Steve Gans and Eric Wynalda make pitches to be U.S. Soccer president
INCLINE VILLAGE, Nevada -- Steve Gans and Eric Wynalda stated their respective cases to replace current U.S. Soccer Federation president Sunil Gulati on Saturday.
Speaking before the National Council of the U.S. Adult Soccer Association, both candidates were given five minutes to lay out their vision, and then answered several questions.
Gulati was in attendance, but declined to make a formal presentation, having spoken earlier in the day to smaller, region-based groups. Another announced candidate, Paul Lapointe, was unable to attend due to a prior commitment. Landon Donovan, who has been reportedly mulling a run, wasn't in attendance.
Gulati, who told ESPN FC he had yet to decide whether to run for re-election in February, did make some brief remarks in which he said that despite the U.S. men's national team's failure to qualify for the World Cup, he thought the USSF "is in pretty good shape."
That provided an opening for Wynalda, a former U.S. international and now a broadcaster with Fox Sports. He said he agreed with Gulati that things were OK, but said the "problem is that's not good enough anymore."
Wynalda added: "[Gulati's] work is appreciated, but we might have hit the ceiling here and it's time to build a couple of new floors, and I really do think I can get you there."
Gans seated on the left, Wynalda to right of podium. Sunil in back listening in. pic.twitter.com/8ottaAYb3U— Jeff Carlisle (@JeffreyCarlisle) October 21, 2017
As the lesser-known of the two candidates, Gans spent more time talking about his background, and why that makes him qualified to lead the USSF.
Gans spoke of his passion for the sport growing up as a youth player, and the work he's done around the game as an attorney that has consulted soccer organizations both in the U.S. and abroad, at youth and professional level. He is also the father of two children who took part in the development academy.
"I think I understand all segments," he said. "My larger point is I respect all segments of this game."
He added: "This job is bigger than just the national team. This is about leading an organization, growing the pie. It's about business deals and consensus building."
The candidates were asked what made them qualified to run the USSF. Gans pointed to his business background. Wynalda indicated that vision and direction were what the USSF needed.
"It needs people that are able to implement that vision," he said. "It's a lot of money, and how we allocate that money to help this organization get better is paramount. However, we need this to be about the soccer."
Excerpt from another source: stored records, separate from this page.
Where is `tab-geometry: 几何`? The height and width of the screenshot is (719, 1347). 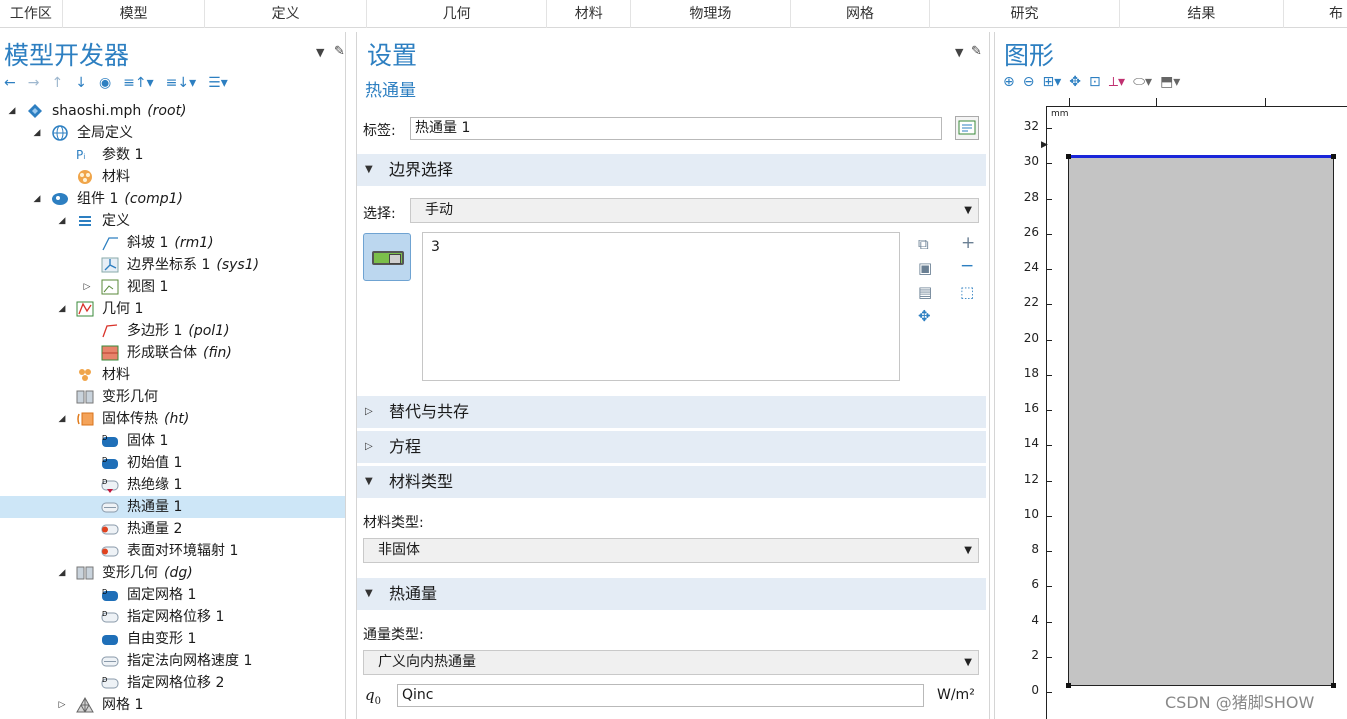
tab-geometry: 几何 is located at coordinates (458, 14).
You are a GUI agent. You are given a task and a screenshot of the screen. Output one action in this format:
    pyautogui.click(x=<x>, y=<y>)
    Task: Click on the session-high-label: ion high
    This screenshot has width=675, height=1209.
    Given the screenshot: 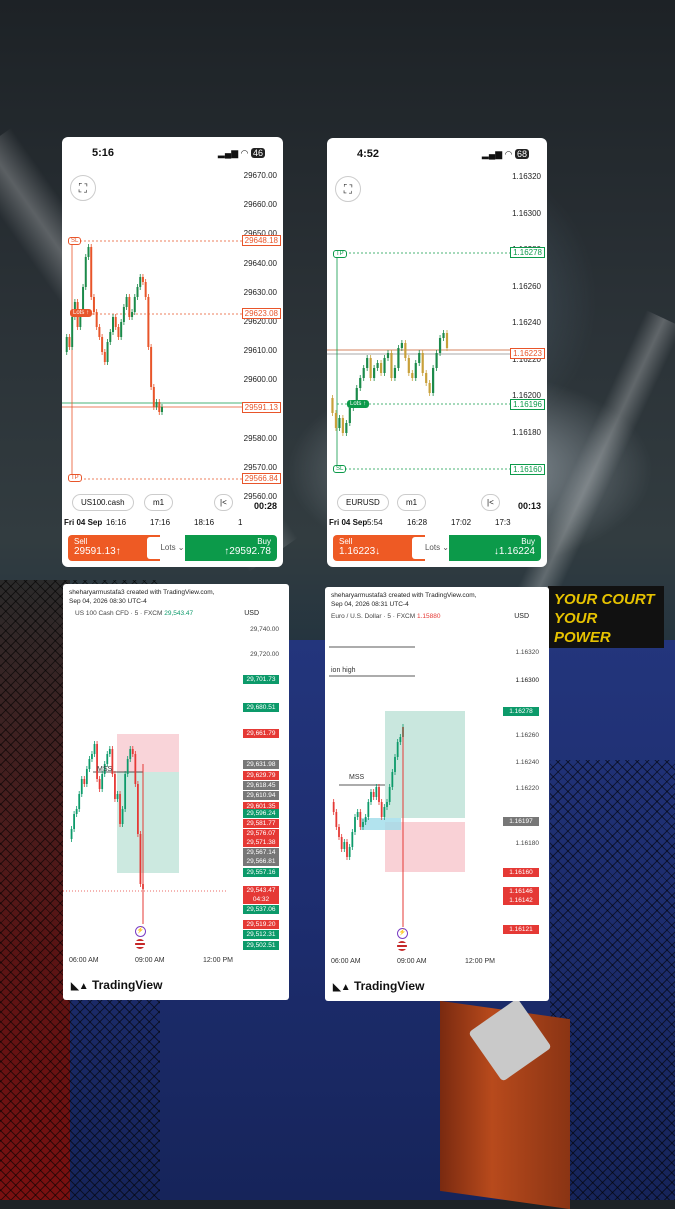 What is the action you would take?
    pyautogui.click(x=344, y=670)
    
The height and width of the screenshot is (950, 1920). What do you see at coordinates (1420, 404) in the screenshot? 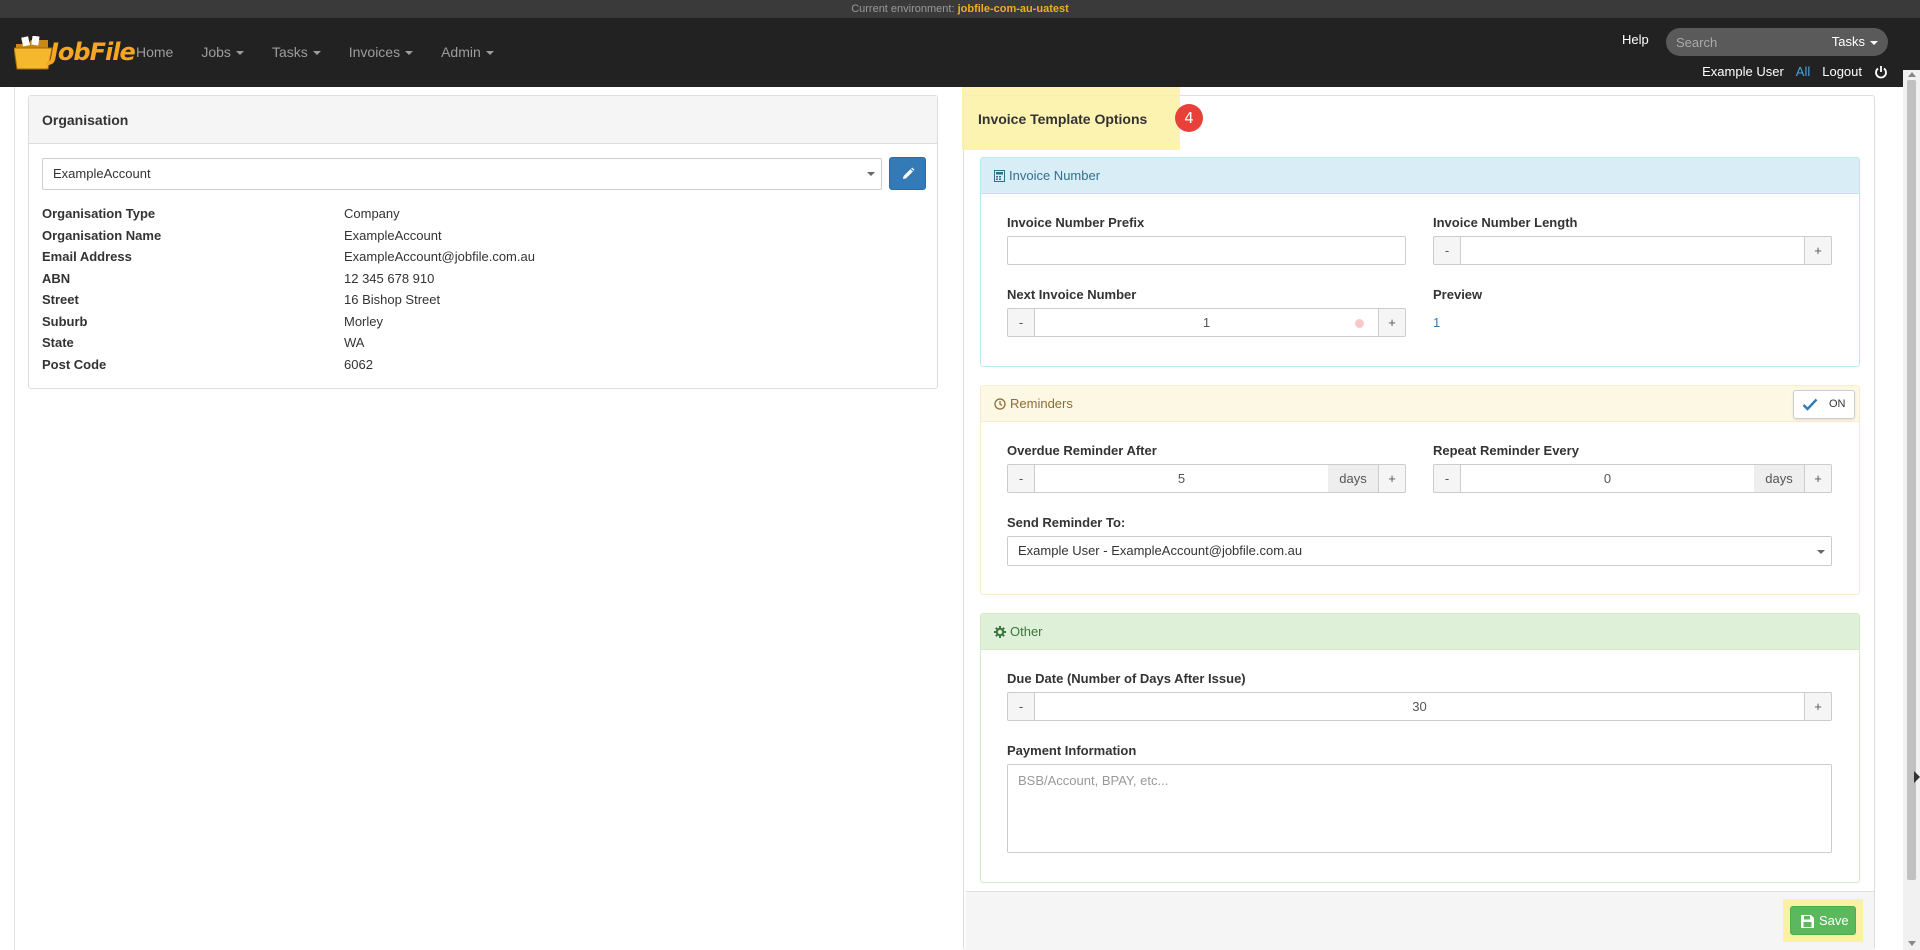
I see `reminders-heading: Reminders` at bounding box center [1420, 404].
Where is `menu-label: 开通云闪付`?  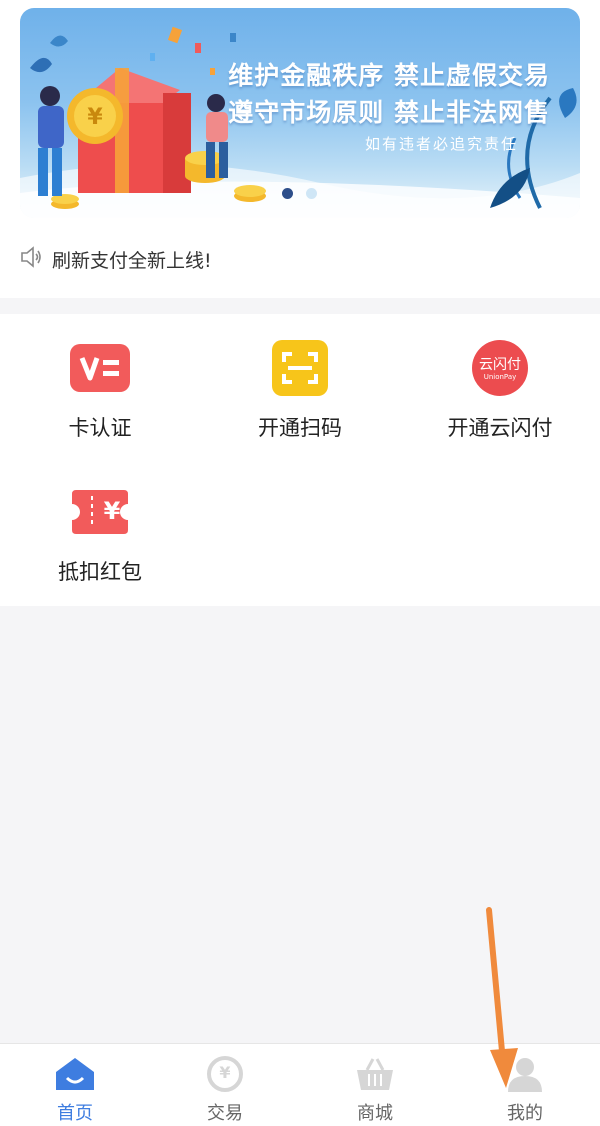
menu-label: 开通云闪付 is located at coordinates (500, 428).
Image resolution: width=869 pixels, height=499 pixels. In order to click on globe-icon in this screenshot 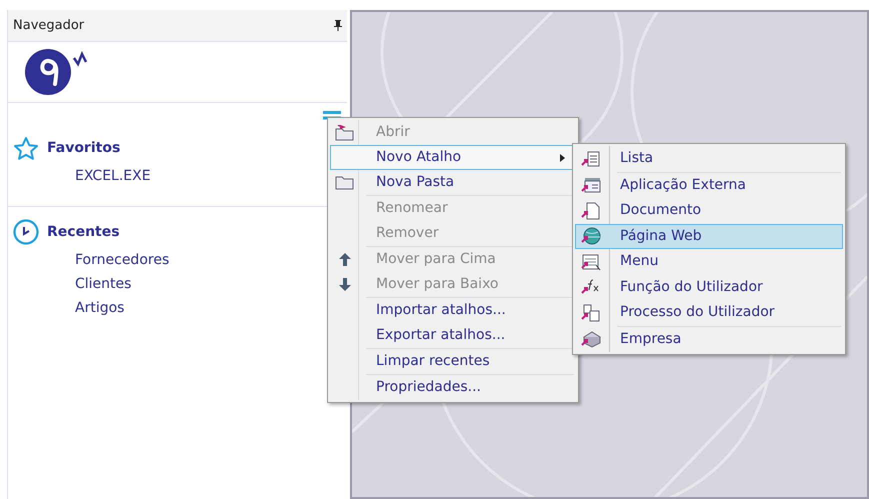, I will do `click(591, 236)`.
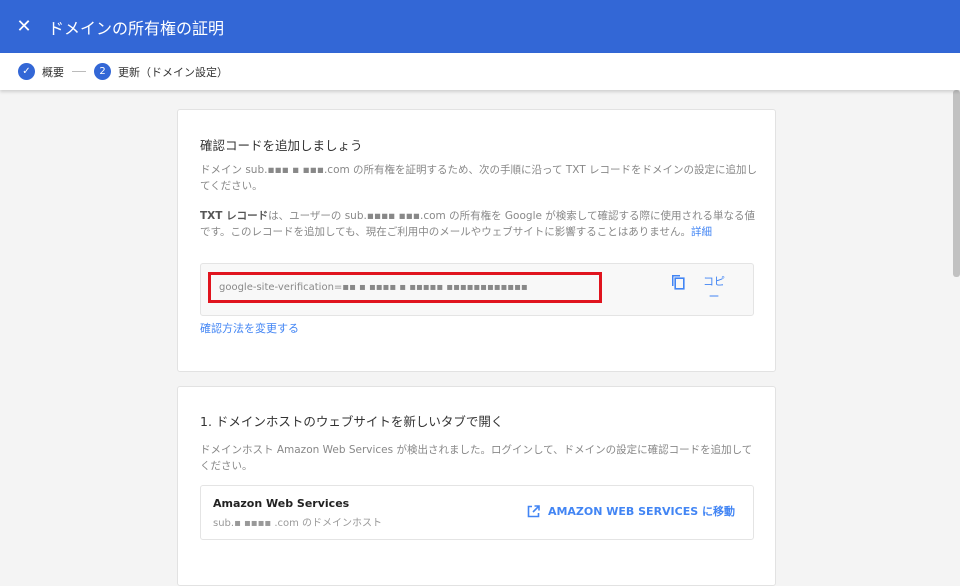 The height and width of the screenshot is (586, 960). Describe the element at coordinates (480, 72) in the screenshot. I see `stepper: ✓ 概要 2 更新（ドメイン設定）` at that location.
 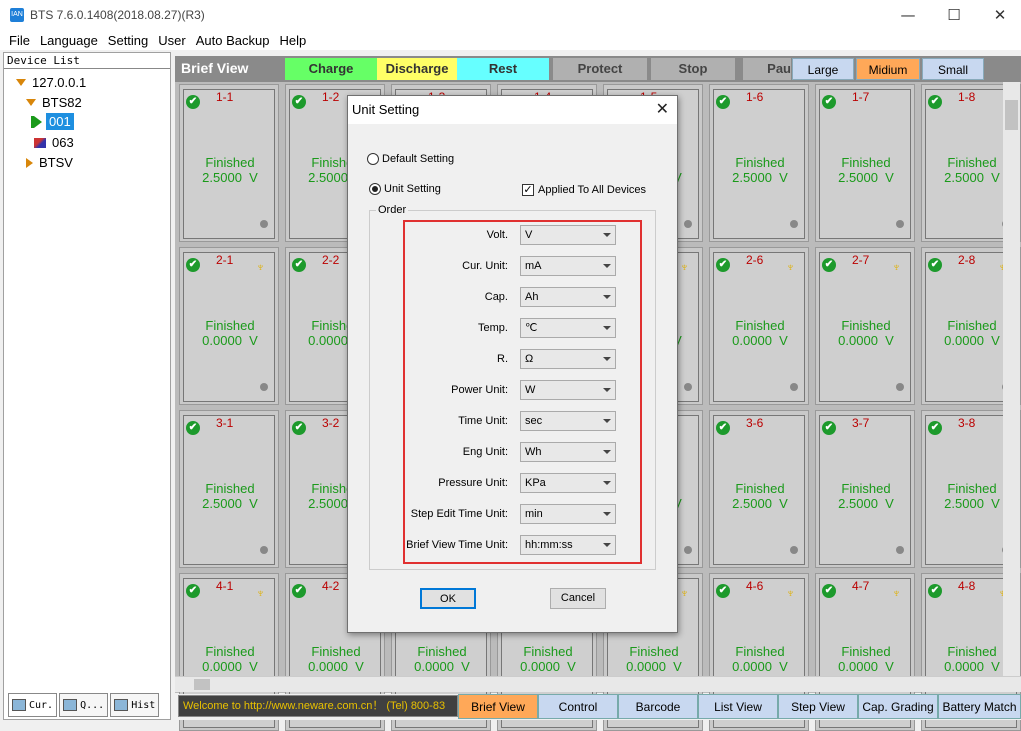 What do you see at coordinates (233, 40) in the screenshot?
I see `menu-auto-backup: Auto Backup` at bounding box center [233, 40].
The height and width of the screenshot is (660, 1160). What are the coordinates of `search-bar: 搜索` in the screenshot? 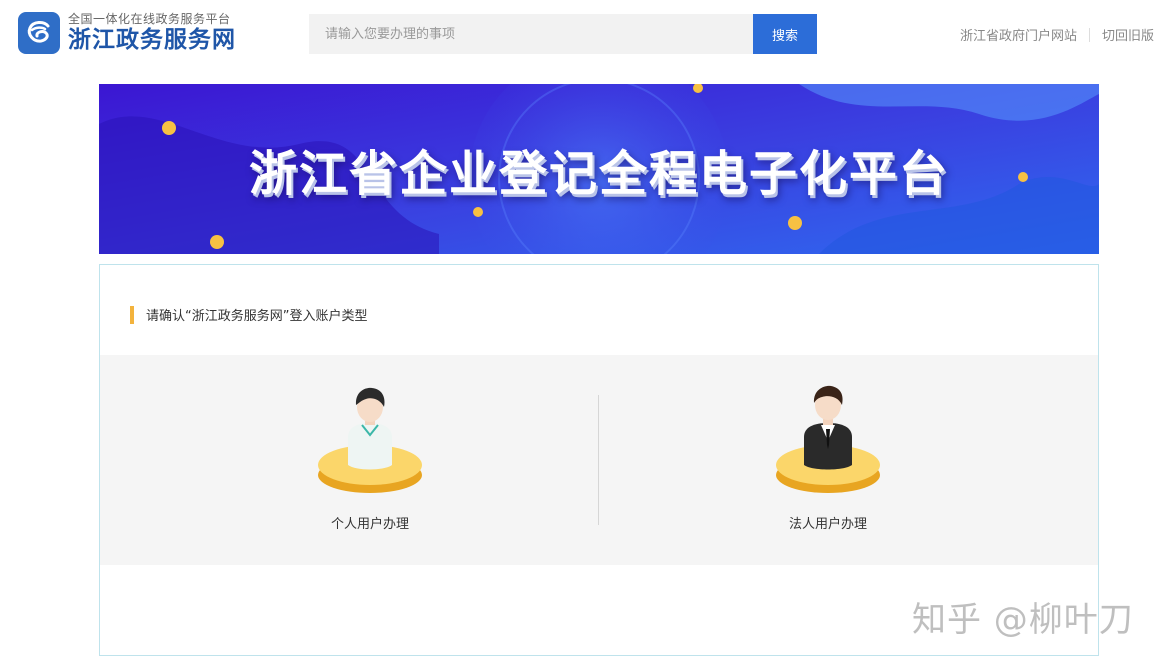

Wynalda pointed to the fact that there is a cultural problem, and that the federation's relationship would be more of a two-way street rather than the USSF dictating what its members should do.
"And as bad as it was for the men's national team... it was 10 times worse for the women," he said. "The federation is here to provide guidance, it's to serve, not the other way around. We want people to be a part of our membership, be a part of the 'we.' I don't feel that right now."
Gans responded that the culture has increased exponentially, especially in terms of interest in the national teams. But he also said "the common theme from my listening tour is that people feel ignored and marginalized. It's extremely palpable here and at youth level."
He added: "If youth and continuing players aren't happy and aren't playing with joy and not staying in the game, than that is going to affect the top."
Both candidates said they would address the expenses involved in youth soccer. Gans said he would use some of the current surplus -- reportedly $130 million -- to provide more opportunities to disadvantaged children.
"That would be a symbolic and substantive way to help participation," Gans said.
Wynalda said the USSF needed to do more for the youth players already in the system.
"Our goal as a federation needs to be a voice, we can't come into the conversation at age of 12, flash a badge and say, 'Now are you ready to spend some real money?' That can't happen anymore," he said.
Another question was whether either candidate could live up to the USSF presidents of the past.
Wynalda answered: "The money that we've been able to create this surplus, is because we were success. We have just taken a massive hit financially. When we miss out on a World Cup, you miss out on a lot more."
He added: "If we don't take care of the product, it will not take care of us. We have a soccer problem, not a business issue."
Gans responded: "The federation is a complex organization. I think I've run complex organizations. I know how to be inclusive and respectful.
"This is not just about the disaster of last Tuesday which is painful for all of us. These are representative of systemic problems that we've been talking about for a while. From a straight business person, I think I'm up to it."